District auto dealers have also become more optimistic in recent weeks. While the president of a trade association said that sales in the New York metropolitan area were slow, he attributed this to adverse publicity of one manufacturer interchanging engines and considered that the effect would be short-lived. The brightening sales prospects were also shared by an official of a New Jersey trade association. Reporting that sales had recently improved, he looks for fairly good sales for the remainder of the year. The President's energy proposals were not expected to adversely affect auto sales. One respondent stated that most new cars were already meeting the proposed miles-per-gallon standard.

With regard to the nation as a whole, several District economists anticipate that inventory investment will strengthen in the months ahead. By and large, inventories appear to be at desired levels locally. However, an economist at one large chemical manufacturer expects inventory rebuilding due to a recent pickup in sales. The vice president of a capital goods firm reported that production is being stepped up because of rising shipments and low inventories. A spokesman for a steel manufacturer in western New York said he expects his firm to be reducing inventories to meet liquidity needs but anticipates that steel customers will continue building inventories.

The outlook for plant and equipment expenditures remains mixed. The president of a major metals producer noted little likelihood of a pickup in capital spending, especially in basic industries. On the other hand, a capital goods executive stated that its orders and shipments had just reached a record high. The president of a major New York City bank reported mixed signals from his customers. Some firms appear to be holding back on capital spending, while others, most notably automobiles, are going ahead with increased outlays.

With regard to the President's proposed energy program, most respondents felt that there were so many uncertainties to be resolved that its impact on capital expenditures could not be determined at this time. Utility executives indicated that their spending plans would be unaffected in the near term. All planned projects are in keeping with the President's goals—involving either the installation of nuclear plants or the conversion of existing facilities to coal. Some of the utilities foresee possible additional expenditures if they are forced by the final legislation to convert their remaining oil-burning facilities to some other fuel. The chief economist of a petroleum firm stated that domestic profit margins were generally not high enough to warrant new investment due to governmental regulations. Most respondents viewed the Carter energy program as incomplete, failing to provide incentives for increasing the supply of energy.

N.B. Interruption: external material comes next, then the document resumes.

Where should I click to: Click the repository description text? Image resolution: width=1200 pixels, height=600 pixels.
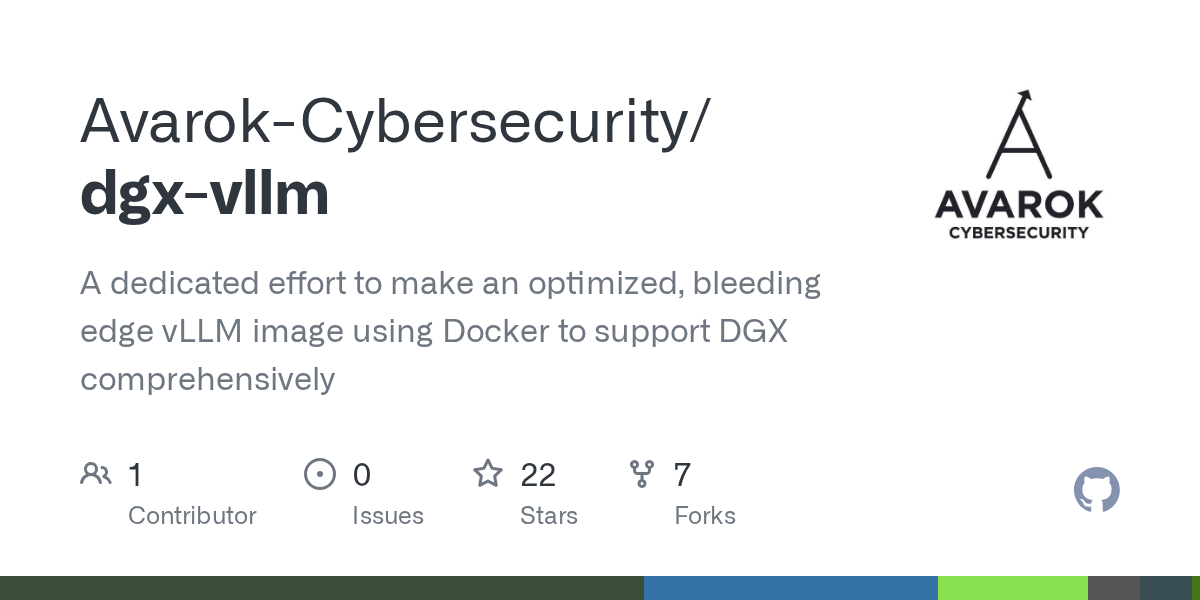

Continuing inflation remains a dominant concern of respondents. Although none foresaw any immediate danger of a return to double-digit rates, apprehensions were expressed by a larger number of contacts. Most felt that some upward pressure on prices would result if the energy proposals were enacted but not a substantial amount. Cost factors were cited by an industry spokesman as the reason for a probable near-term rise in steel prices and an economist with a food company anticipates further increases in food prices this year. However, a spokesman from the metals industry expects no substantial rise in metals prices soon, stating that market factors prevented his firm from fully passing on increased costs.